Snowflake Data Clean Room: External data from Google Cloud Platform¶
Data analyzed in a Snowflake Data Clean Room can be native to Snowflake, reside externally in cloud provider storage, or both. A connector allows collaborators to access external data from a cloud provider from within the clean room.
The external data connector uses Snowflake external tables to make data available. Be aware that there is an increased security risk associated with linking external tables in a clean room. As a result, the provider must explicitly allow the use of external tables in the clean room before consumers can use a connector to include external data. If the provider uses the external data connector, the consumer is warned that external tables are being used so they can decide whether to install the clean room.
This topic describes how to use a connector so clean room analysts can access external data from a Google Cloud Platform bucket.
Important
Third-party connectors are not offered by Snowflake and may be subject to additional terms.

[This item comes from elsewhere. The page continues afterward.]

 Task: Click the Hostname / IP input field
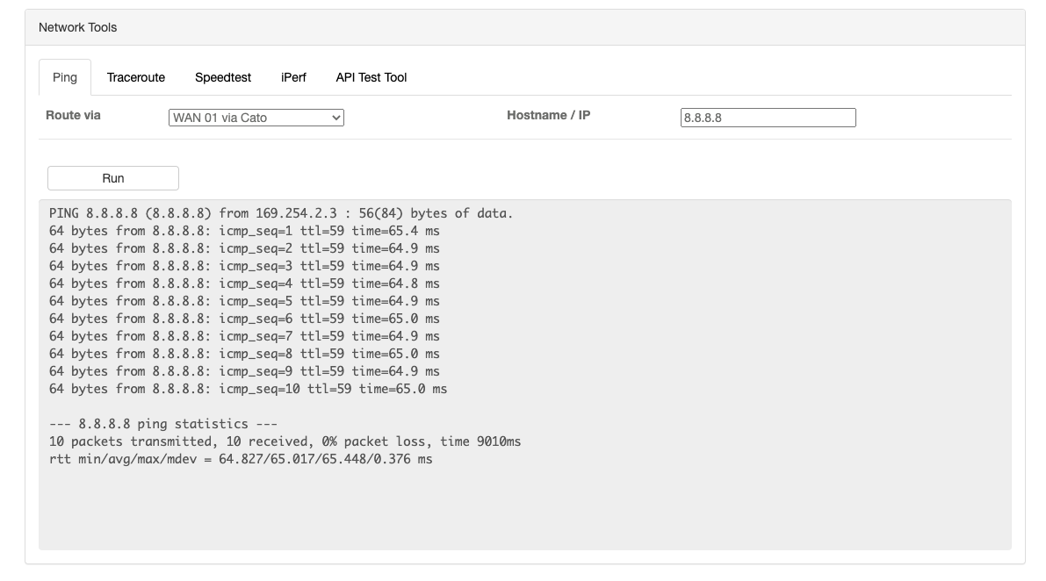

These integrations are made available for your convenience, but you are responsible for any content sent to or received from the integrations.
Customers are responsible for obtaining any necessary consents in connection with their use of Snowflake Data Clean Rooms. Please ensure that you are complying with applicable laws and regulations when using Snowflake Data Clean Rooms, including in connection with third-party connectors for activation purposes.
Prerequisites¶
To use the connector for external data:
The provider must explicitly allow the use of external tables in the clean room.
Files must be in parquet format.
Connect to a Google Cloud Platform bucket¶
Allowing clean room collaborators to access data from Google Cloud Platform (GCP) storage consists of the following steps:
In GCP, obtain the URL of the GCP bucket.
In the clean room environment, create the connector.
In GCP, grant permissions to the connector.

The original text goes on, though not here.